Are There Dogs In Your Bed?
Do you sleep with your dogs? If not, why not? It is the greatest pleasure to have a warm body next to your own with absolutely no agenda except to love you.
I have always slept with my dog since I was ten years old and got my first dachshund, Rowena. She was a smooth haired black and tan standard-sized dachshund puppy. My parents bought a pair of them from a friend. One was for my sister, and she named her Heidi. I had recently seen the movie Ivanhoe and loved the lady Rowena, played by Joan Fontaine. The name sounded so romantic and unusual, so I gave it to my new pup.
How greatly loved that little dog was! She was mine for 13 years until she had to be put to sleep due to a killer urinary disease. That day was the saddest day. I was desolate until later in the day when my husband got me into the car and said, “I have never lived with you without a dachshund. I don’t want to start now. We are going to go buy a puppy today.”
And off we went. It was stunningly sad and bittersweet to be holding a puppy when my old dog had only been dead for a few hours.
We bought the puppy and named her Cinderella. We brought her home, and it was a help in some ways. But I learned an important lesson. My sadness was muffled, even hidden, by the excitement of a new puppy. Months later, I would find myself bursting into tears over the loss of my old dog even though I loved the new one very much. We all need time to grieve. It was a mistake to buy a new dog on the day I lost my first one. We need time to mourn the loss of something so important to us. If we don’t, the full force of grief will come back and bite us later. Pardon the pun.
Years later, a new twist in the fabric of our lives arrived from China in the form of a virus.
While cloistered during the early weeks of Covid-19 (the China Virus), my biggest solace was my dog pack. Three dachshunds make up my little herd. They love me with the unconditional love that dogs are want to give their owners. What a pleasure. No backtalk, no hurt feelings, no demanding money, begging for trips to the store, or even insisting on my time. Though they would be happy if I spent every hour with them, they accept my absences with equanimity.

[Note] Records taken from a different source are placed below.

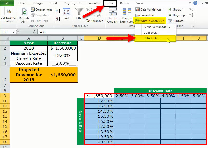Open the Review ribbon tab
This screenshot has width=208, height=148.
pos(125,3)
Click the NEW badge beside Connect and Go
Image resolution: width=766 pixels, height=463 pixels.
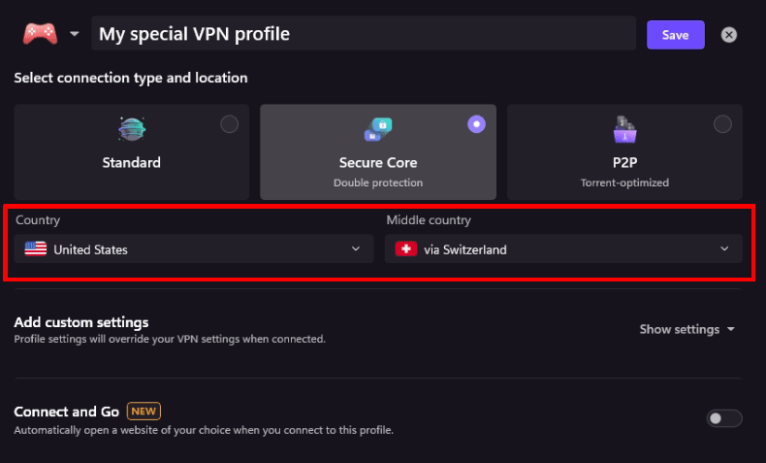pos(144,412)
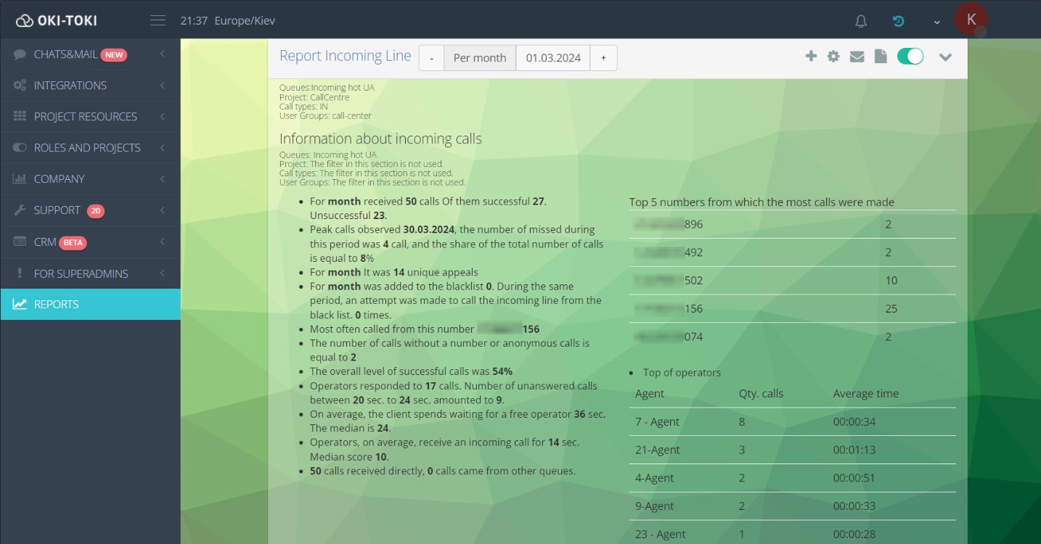Screen dimensions: 1041x544
Task: Open dropdown arrow next to user avatar
Action: click(x=937, y=22)
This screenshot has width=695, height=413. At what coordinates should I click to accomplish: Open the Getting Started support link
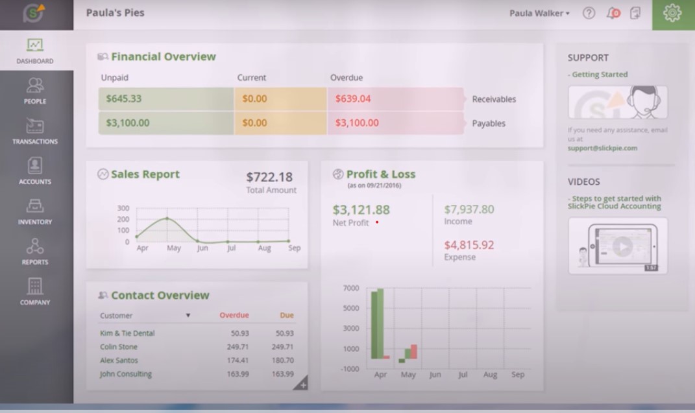click(599, 75)
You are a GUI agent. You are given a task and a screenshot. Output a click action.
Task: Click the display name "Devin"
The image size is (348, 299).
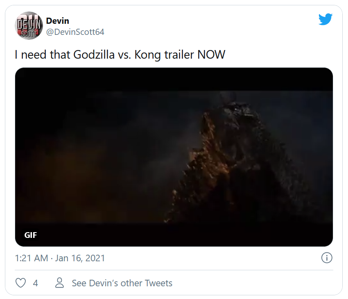57,21
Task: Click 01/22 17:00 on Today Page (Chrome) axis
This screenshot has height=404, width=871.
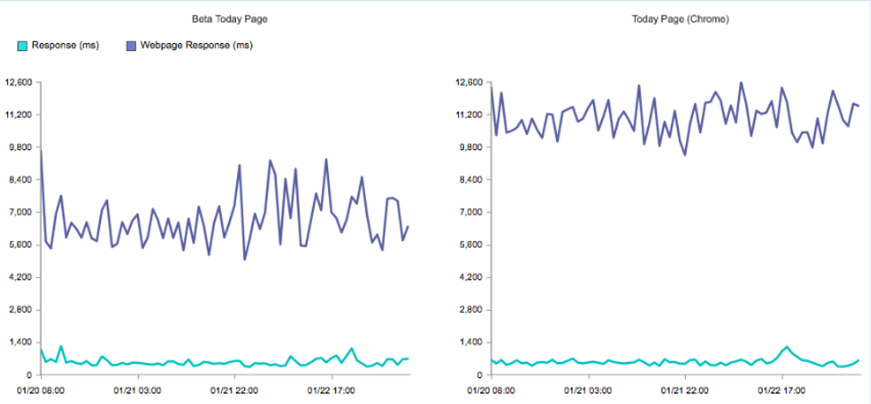Action: (x=782, y=390)
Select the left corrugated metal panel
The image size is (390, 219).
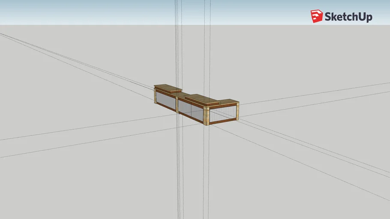(166, 102)
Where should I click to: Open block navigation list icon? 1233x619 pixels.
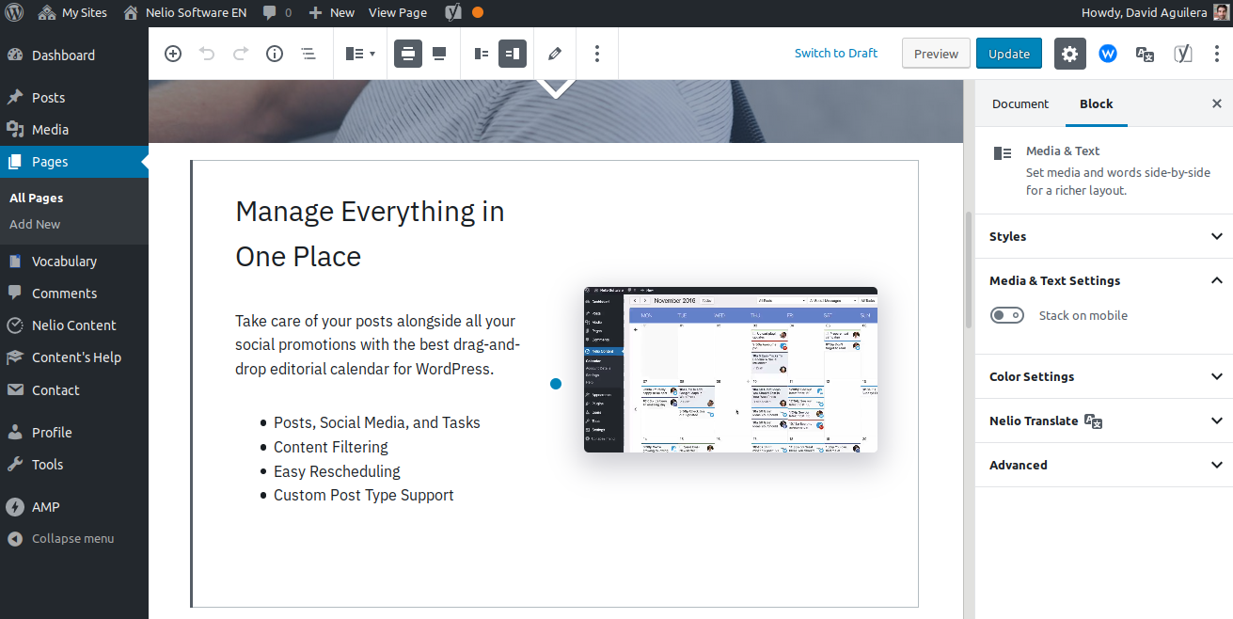tap(308, 54)

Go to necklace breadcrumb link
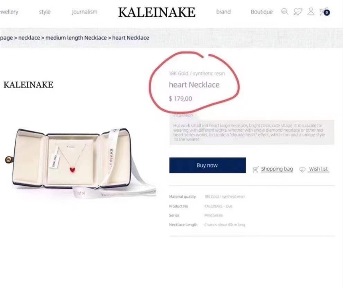click(29, 38)
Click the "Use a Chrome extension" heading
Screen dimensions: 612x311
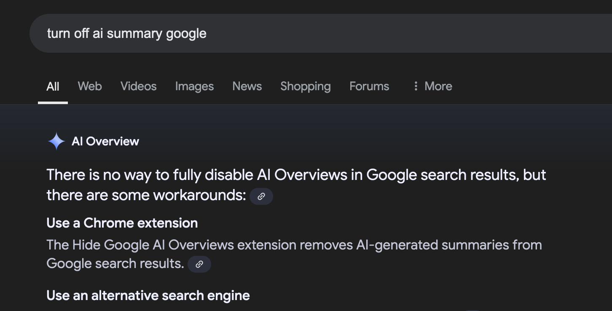pos(122,223)
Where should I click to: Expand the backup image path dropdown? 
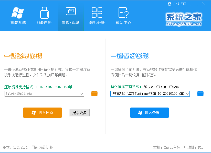187,94
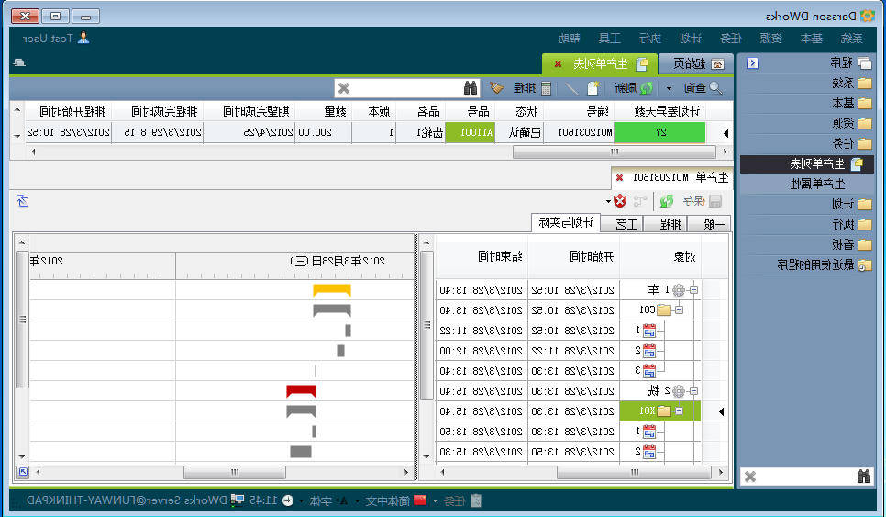The image size is (886, 517).
Task: Open the 工具 menu
Action: click(x=610, y=38)
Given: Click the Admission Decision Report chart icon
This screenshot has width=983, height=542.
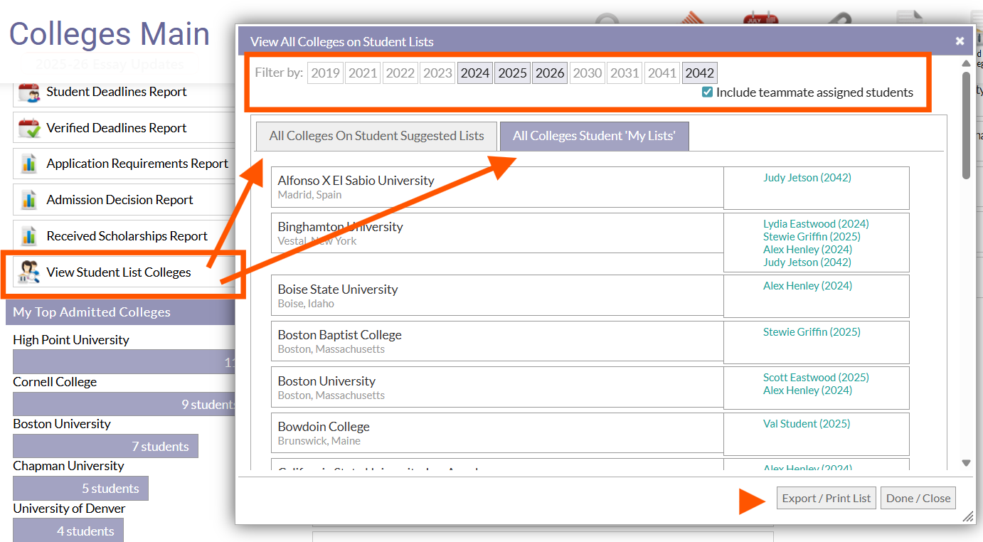Looking at the screenshot, I should click(29, 200).
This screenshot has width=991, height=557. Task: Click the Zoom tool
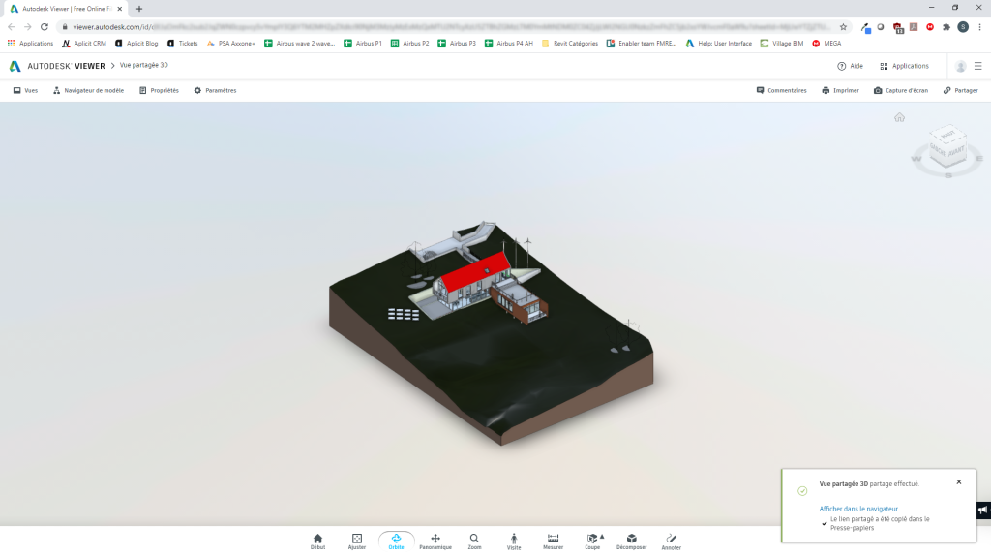[474, 541]
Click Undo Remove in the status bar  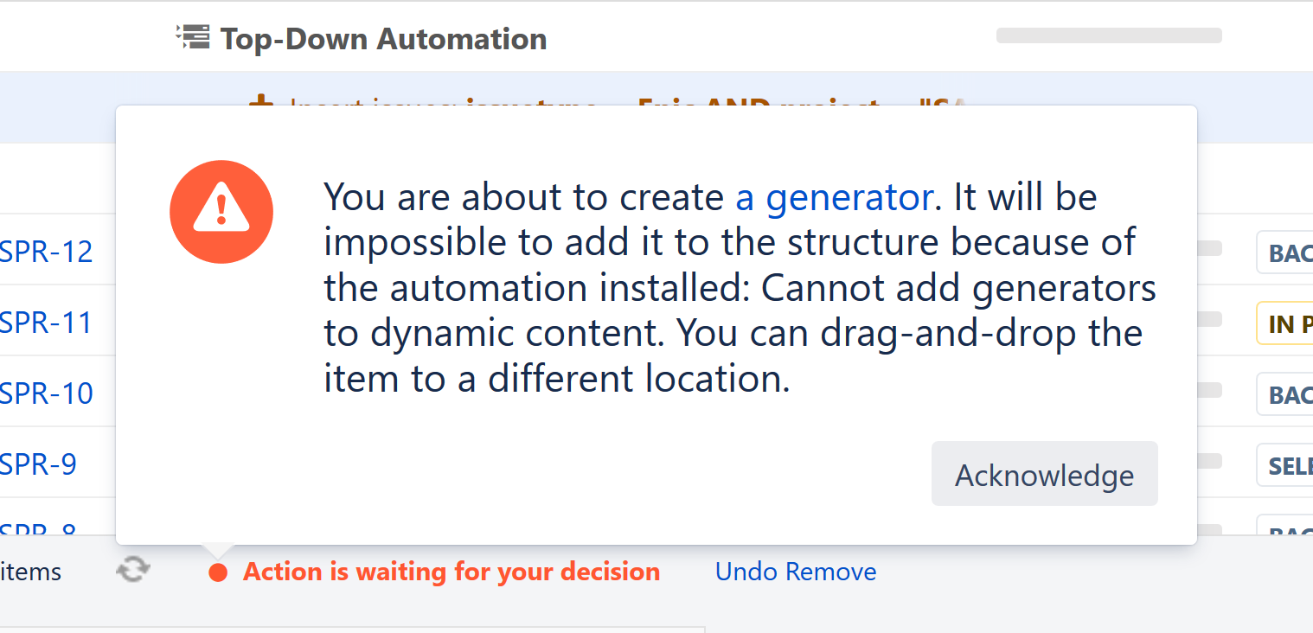coord(795,571)
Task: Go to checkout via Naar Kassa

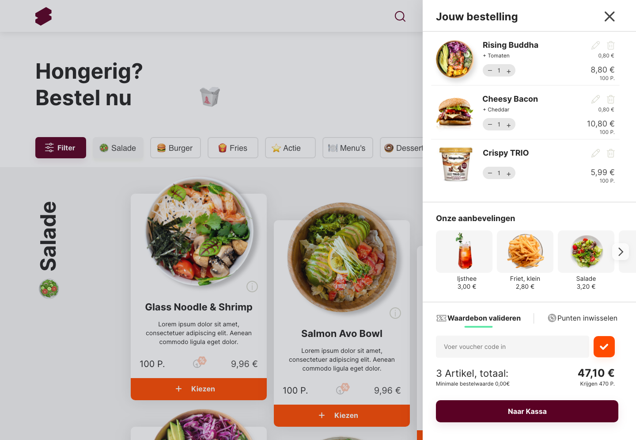Action: pyautogui.click(x=527, y=411)
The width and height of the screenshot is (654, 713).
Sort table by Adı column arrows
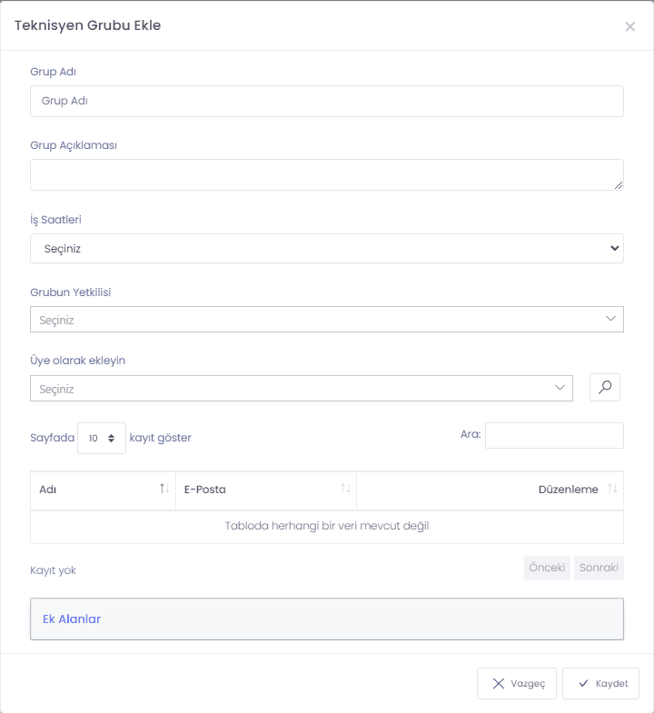pyautogui.click(x=164, y=489)
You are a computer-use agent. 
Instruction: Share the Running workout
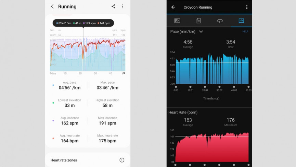pos(113,7)
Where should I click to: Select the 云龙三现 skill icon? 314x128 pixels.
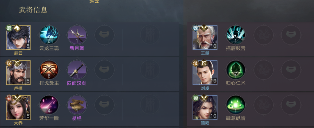point(49,35)
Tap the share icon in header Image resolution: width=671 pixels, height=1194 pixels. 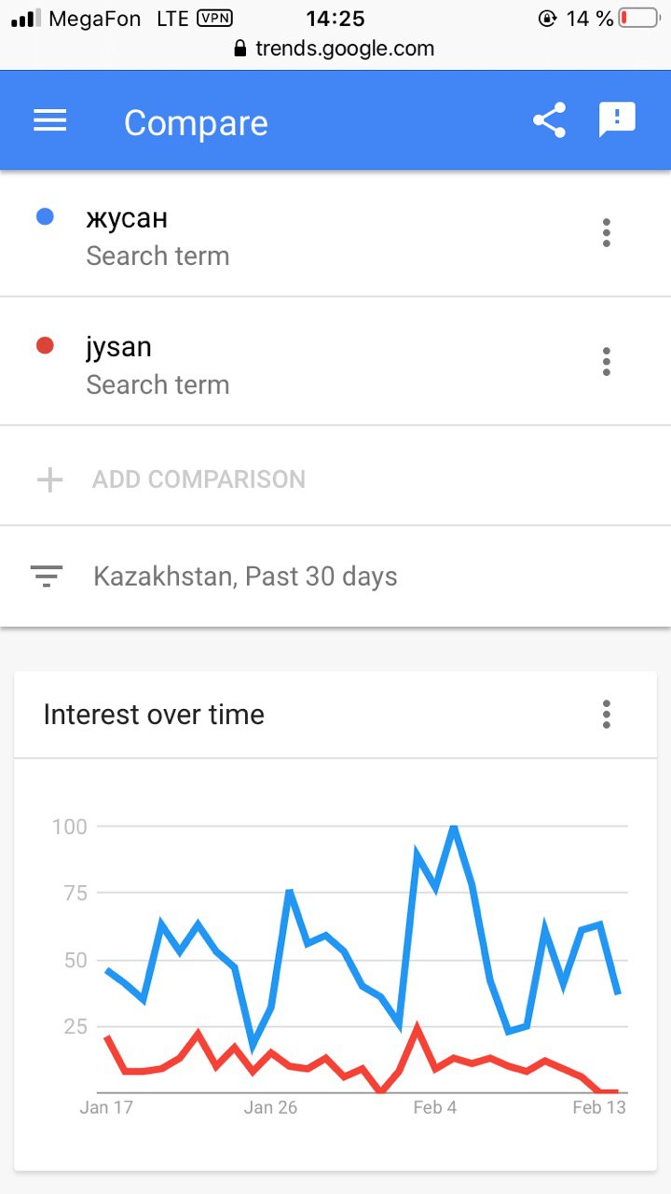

When I return, they are ecstatic.
Over the years, there have been so many!!! How sad the fact that we outlive them one after another. Despite that, I cannot imagine life without a dog. Yes, they can become a nuisance, but they can also be our greatest pleasure. Unconditional love is rare in a human. But it is the norm for dogs.
Who doesn’t need that? I cherish each and every one of the dogs I have owned. I miss certain ones with an aching longing. But that is part of the bargain. We go into the relationship, knowing we will mostly outlive our dogs.
When my mother was 99, she had outlived all of her dogs. One night she told us she was “lonely for a dog who loves me.” We got going right away to find her a dog. Initially we were looking for a mature dog. In the end though we bought a puppy who was 5 months old. We discovered that we had to put the dog in my name because breeders will not sell a dog to a 99 year old person. Of course we had no idea how long our mother would live.
One thing is for sure. For the following two and a half years, mother had a happier life than she might have otherwise because of that young dog. He bonded with her immediately. He slept in her bed when she was going to sleep. Later he would move to a chair outside of her bedroom door. He was the guard dog. He was serious. He protected her, and he adored her. When she would leave the house he would rush to a room that had french doors floor to ceiling. From there, he was able to watch her leave and return. When she died at 101, he was despondent. He grieved. He was deeply unhappy.
But now we are living in a different state out in the country. Dandy spends hours chasing the lizards that hide under the house here. He is determined to catch one of them one of these days. He sleeps in my bed at night. And while I write, he is often lying at my feet. He is enjoying his life with my other two dogs, and I notice that sometimes they lie touching each other, one resting his head on another. It is sweet to see their affection for each other. Dogs are nicer than people.
Copyright©. 2020 Bonnie B. Matheson
4 thoughts on “Are There Dogs In Your Bed?”
This touches my heart, Bonnie ??! Truer words were never written and anyone who has ever had a dog knows this to be true??
This is your metier!
My dogs have always been a part of my family. We just have Bravo now, standard poodle.
My dogs sleep with me as well. It’s so true that they just want to love you and be loved. They are loving and loyal, even when it’s not deserving. I working in animal rescue for several years and have see many awful things but I have also been a there to witness the change that takes place when a once broken down dog learns to be a dog again and trusts enough to accept touch and wags their tail for the first time in months. It’s a feeling like nothing els.